■ **Available data**
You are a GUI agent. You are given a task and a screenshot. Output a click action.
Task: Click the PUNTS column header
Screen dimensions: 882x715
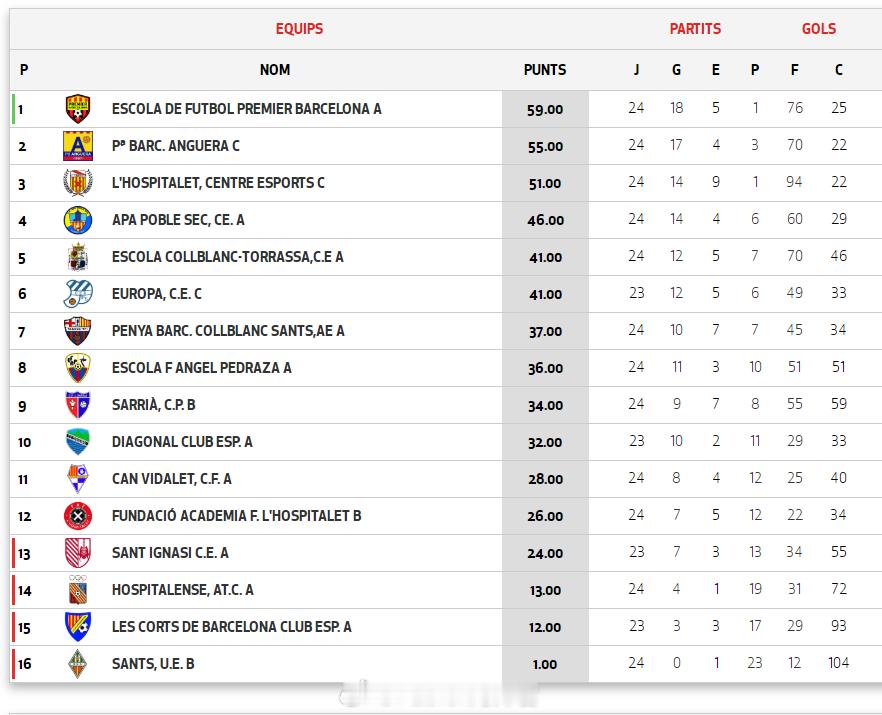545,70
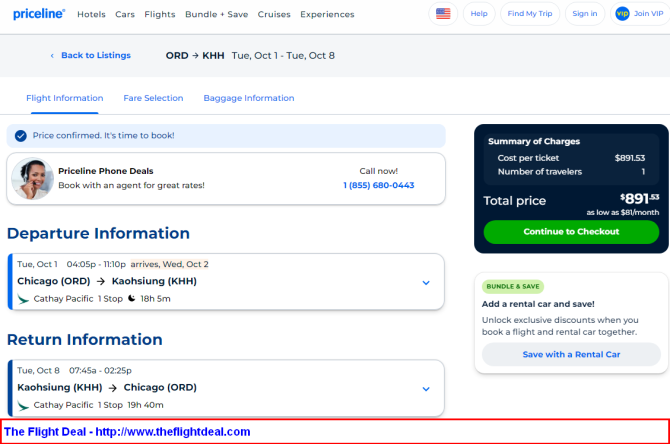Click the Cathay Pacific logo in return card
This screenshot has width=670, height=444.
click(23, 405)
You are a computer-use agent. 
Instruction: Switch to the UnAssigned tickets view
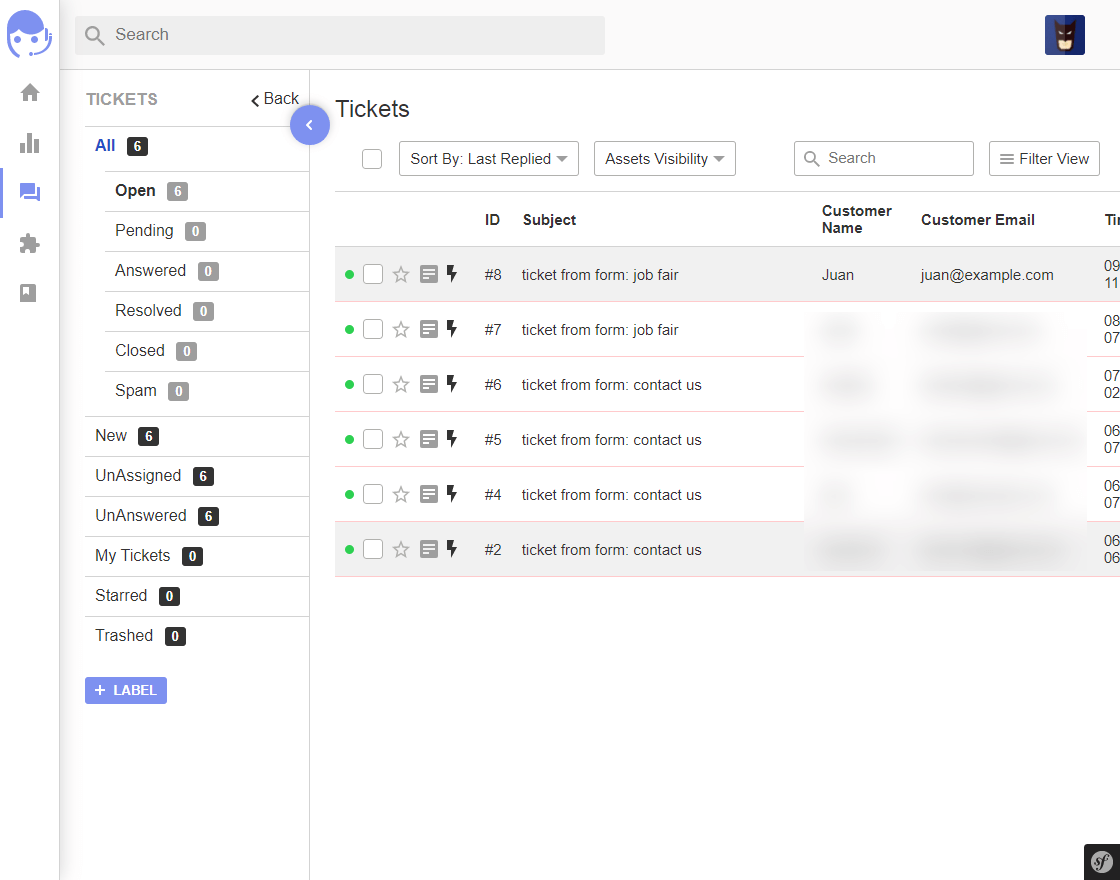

■ **Work item**
With pictures excluded, restate word for word the lines from the one that contains "Screen dimensions: 882x715" through the end of the material, inclusive, and nothing more.

■ **Solved problem**
Screen dimensions: 882x715
545,70
Click the Cathay Pacific logo in return card
This screenshot has width=670, height=444.
click(23, 405)
You are a computer-use agent. 
Instruction: Switch to the UnAssigned tickets view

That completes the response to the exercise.